Written exercise 1: Reproduce the portion of the book-recommendation thread that begins at the words "I'm looking for" and stops after the words "if it were.)".
Written exercise 2:
Answer these questions using the book-recommendation thread:
(a) Which decade is the poster particularly interested in?
(b) What two examples can the poster already think of?
(c) Whose name immediately sprang to mind for the person who replied?
Written exercise 3: Continue the book-recommendation thread from where it stops.

Selected extract:
Seeking some novel recommendations
September 1, 2012 9:21 AM   Subscribe

Looking for recommendations for novels, short stories, or character-heavy nonfiction about life as an American adolescent boy or young man during the first half of the 20th century.

I'm looking for books that have either stood the test of time or been well-reviewed recently, and were not particularly written for a YA audience (although in recent years, they might have been). What I want is more insight about what it was like to be that kind of young man. Although I am particularly interested in the 1920s, I would certainly take it up about other years.

I'm a little embarrassed that I can't figure out how to research this myself. Right now, I can think of two examples: Catcher in the Rye and John Updike's "A&P." (And, yes, they were both assigned to me in high school, and I hated both of those boys. That's why this question is about boys, and not girls; I could answer it myself if it were.)
posted by Countess Elena to Writing & Language (29 answers total) 6 users marked this as a favorite
 
The name that immediately sprang to mind was Horatio Alger, who turns out to be a little early for your question. Still, I think that plenty of young American boys would have been reading his novels in the early 20th century. It might turn out to be useful to you as a comparison to later depictions of boyhood.

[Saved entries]
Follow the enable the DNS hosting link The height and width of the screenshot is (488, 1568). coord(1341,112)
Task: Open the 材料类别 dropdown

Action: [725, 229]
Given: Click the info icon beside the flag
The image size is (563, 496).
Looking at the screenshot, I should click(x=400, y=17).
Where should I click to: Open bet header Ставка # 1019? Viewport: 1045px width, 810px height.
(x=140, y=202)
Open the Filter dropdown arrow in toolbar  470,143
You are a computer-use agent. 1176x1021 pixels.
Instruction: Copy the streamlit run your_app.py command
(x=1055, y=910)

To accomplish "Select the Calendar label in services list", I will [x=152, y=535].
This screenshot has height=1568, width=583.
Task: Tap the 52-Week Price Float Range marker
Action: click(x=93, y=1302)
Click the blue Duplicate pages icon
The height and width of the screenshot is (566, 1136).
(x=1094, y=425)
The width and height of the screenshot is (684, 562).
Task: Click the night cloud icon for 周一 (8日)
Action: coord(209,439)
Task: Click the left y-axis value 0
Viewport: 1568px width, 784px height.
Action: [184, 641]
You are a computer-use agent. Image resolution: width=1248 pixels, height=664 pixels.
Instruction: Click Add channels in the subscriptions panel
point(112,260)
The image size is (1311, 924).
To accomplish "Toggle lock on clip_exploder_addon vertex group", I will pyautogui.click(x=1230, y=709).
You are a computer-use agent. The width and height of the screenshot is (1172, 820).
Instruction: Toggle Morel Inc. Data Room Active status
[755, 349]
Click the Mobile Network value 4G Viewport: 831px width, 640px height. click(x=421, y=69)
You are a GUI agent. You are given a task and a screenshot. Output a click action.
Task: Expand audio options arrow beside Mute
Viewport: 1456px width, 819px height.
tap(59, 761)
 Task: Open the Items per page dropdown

Exercise output 1:
I'm looking for books that have either stood the test of time or been well-reviewed recently, and were not particularly written for a YA audience (although in recent years, they might have been). What I want is more insight about what it was like to be that kind of young man. Although I am particularly interested in the 1920s, I would certainly take it up about other years.

I'm a little embarrassed that I can't figure out how to research this myself. Right now, I can think of two examples: Catcher in the Rye and John Updike's "A&P." (And, yes, they were both assigned to me in high school, and I hated both of those boys. That's why this question is about boys, and not girls; I could answer it myself if it were.)

Exercise output 2:
(a) The 1920s.
(b) Catcher in the Rye and John Updike's "A&P."
(c) Horatio Alger.

Exercise output 3:
From the Horatio Alger Society: "Horatio Alger, Jr. (January 13, 1832 – July 18, 1899) was a prolific 19th-century American author, best known for his many formulaic juvenile novels about impoverished boys and their rise from humble backgrounds to lives of respectable middle-class security and comfort through hard work, determination, courage, and honesty. He wrote over 100 books, and his stories, poems, essays, and songs appeared in countless periodicals. His "rags-to-riches" stories have had a lasting impact on the American culture and many well-known authors were greatly influenced by his works."
posted by MonkeyToes at 9:33 AM on September 1, 2012


Try the Studs Lonigan trilogy, by James T. Farrell. It's about an Irish Catholic boy in Chicago in the very early decades of the 20th century. It's a masterpiece of the naturalist school of fiction.
posted by scratch at 9:39 AM on September 1, 2012


Also try Knock on Any Door, by Willard Motley, which takes place during the Depression.
posted by scratch at 9:41 AM on September 1, 2012


Have you read The Amazing Adventures of Kavalier & Clay?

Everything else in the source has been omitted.